Krzysztof Piątek już strzela u nowego pracodawcy. Hertha Berlin, RB Lipsk i Borussia Dortmund za burtą Pucharu Niemiec
Krzysztof Piątek strzelił swojego pierwszego gola w barwach Herthy Berlin. Jego zespół, choć prowadził do 76. minuty 2:0, to jednak przegrał na wyjeździe z Schalke Gelsenkirchen 2:3 (2:0, 2:2) w 1/8 finału piłkarskiego Pucharu Niemiec i odpadł z rozgrywek.
2020-02-05, 07:20
- Mimo gola Krzysztofa Piątka kibice Herthy nie mogą być zadowoleni
- Bohaterem Schalke okazał się Benito Roman, który strzelił decydującą bramkę w dogrywce
- W barwach Fortuny Duesseldorf nie zagrał kontuzjowany Dawid Kownacki, ale jego koledzy pewnie awansowali do ćwierćfinału
- Z rozgrywkami pożegnali się natomiast piłkarze RB Lipsk i Borussii Dortmund
Piątek już strzela
Polski napastnik, który trafił do Herthy ledwie kilka dni temu, spędził na boisku całe spotkanie, a jego pierwszy gol padł po płaskim uderzeniu prawą nogą z pola karnego.
Spotkanie miało dramatyczny przebieg.
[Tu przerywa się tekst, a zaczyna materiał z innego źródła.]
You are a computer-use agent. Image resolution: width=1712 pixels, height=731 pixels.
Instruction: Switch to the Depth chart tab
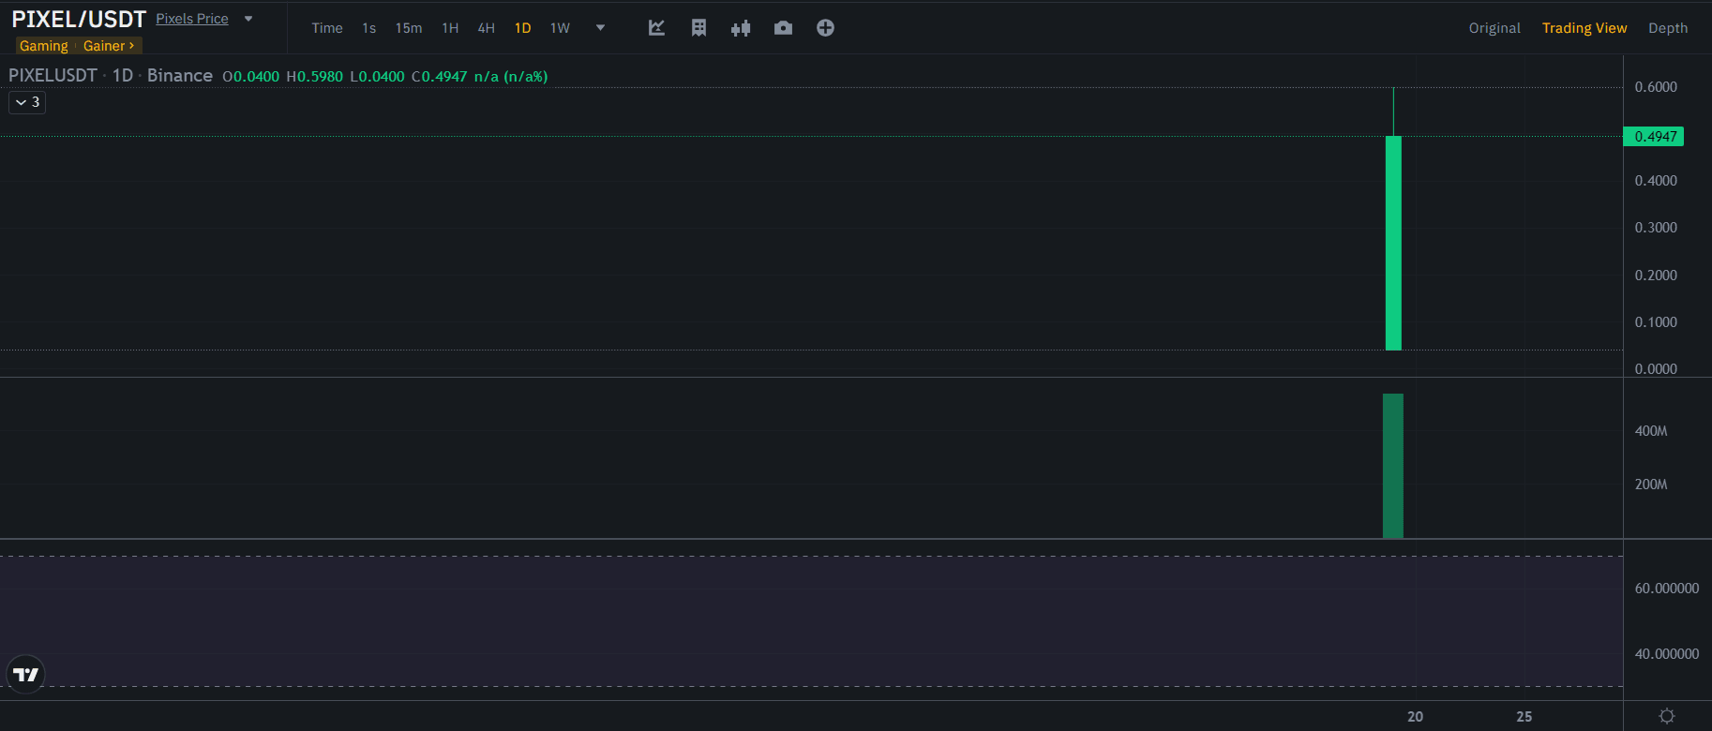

Stołeczny klub prowadził już 2:0, żeby ostatecznie przegrać 2:3 i to w dogrywce.
Grali do końca
Piłkarze Schalke po raz czwarty z rzędu zagrają w ćwierćfinale Pucharu Niemiec, ale we wtorek przeszli długą drogą. Kontaktowego gola zdobył w 76. minucie Daniel Caligiuri i wówczas wydawało się, że gospodarze złapali wiatr w żagle. Do wyrównania doprowadził sześć minut później Amine Harit, a bohaterem dogrywki był Benito Raman, który w 115. minucie zapewnił drużynie awans. Hertha mecz kończyła w dziesiątkę, co w ostatnich minutach miało znaczny wpływ na wynik.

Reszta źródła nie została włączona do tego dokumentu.